Danqing Liu, assistant professor at the Department of Chemical Engineering and Chemistry of TU Eindhoven, is receiving more than 400,000 euros in order to develop smart surfaces that can secrete fluids and absorb them n response to light or to electric fields from their environment. These surfaces will be used to study friction during motion, for self-cleaning systems, and for robotic and health care applications.
The Dutch Research Council (NWO) has awarded three million euros to seven early-stage researchers in physics and chemistry through the START-UP program. Liu is one of them.
Secretion is a common phenomenon in nature. Human skin secretes oil to defend our bodies against bacteria and sweat to regulate our body temperature. Fish secrete mucus from their skin so as to protect against parasites and reduce friction from water in order to swim faster. Inspired by the skins of living creatures, Danqing Liu develops smart surfaces that can repeatedly release and reabsorb substances under environmental stimuli such as light and electricity.
Controlled release of liquid from surface areas is important for self-cleaning systems, where the released lubricant modifies surface moisture and repels attachment of various contaminants. Also, it can be used for biomedical purposes, such as skin patches, in controlling humidity and slowly release antibiotics to cure wounds. And, in a not too distant future, smart surfaces could even be used as ‘artificial skins’ for robots.
The body produces heat
Walking, exercising, lifting objects or simply standing still. Every time we use our muscles, they produce heat as a by-product. The more we use them, the more they have to be actively cooled down. This is why we sweat. By sweating, water is pumped out of our bodies, and as that water evaporates, it cools us down.
In robots, especially in humanoid robots which place high torque demands on their motors, generated heat presents a major constraint on their performance. Currently, engineers solve this problem by using fans or bulky radiators, which take up space and add mass. In the future, the smart surfaces developed by Liu might be used to develop artificial skins which could ‘make robots sweats, cool down and perform better’.

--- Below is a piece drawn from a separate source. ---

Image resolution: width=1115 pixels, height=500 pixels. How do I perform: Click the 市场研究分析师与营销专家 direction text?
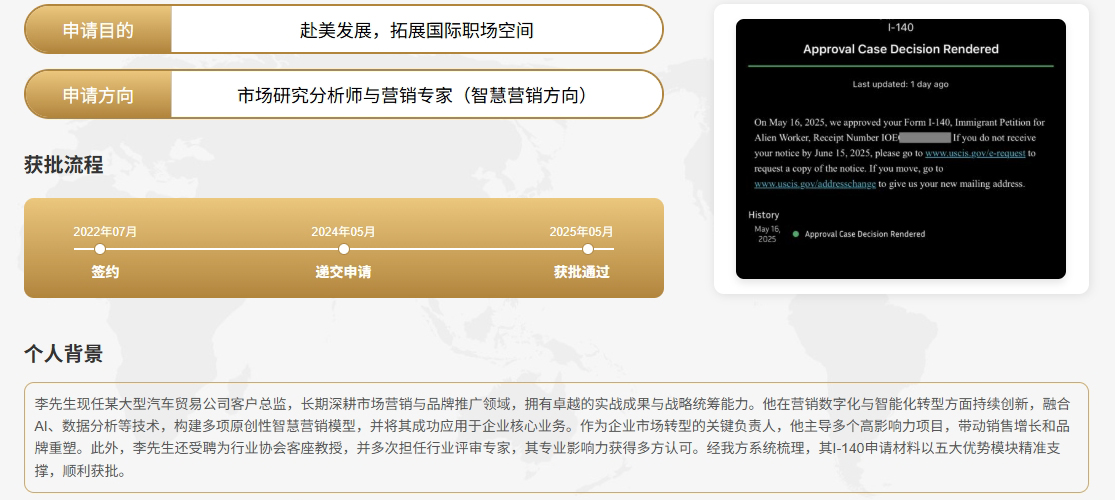coord(416,95)
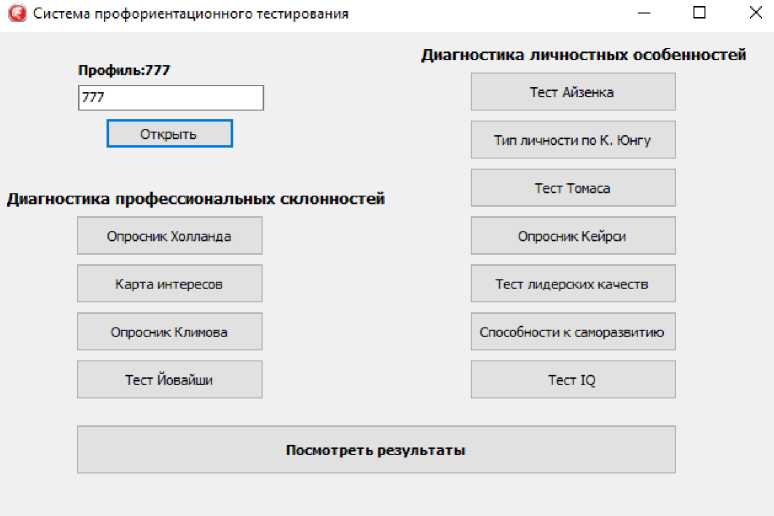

With a broad background in various disciplines ranging from electrical to mechanical and chemical engineering, Liu attempts to fill the gap between molecular sciences – such as synthetic organic chemistry – and material science. “I develop new materials like silicons, hydrogels and liquid crystal polymers, on sub-micrometric scales,” she explains. These materials are ‘responsive’, meaning that they can sense external stimuli and adapt to those via built-in sensory systems. The latter are either intrinsically present in the material itself or they can be integrated as optical, electrical or chemical sensors.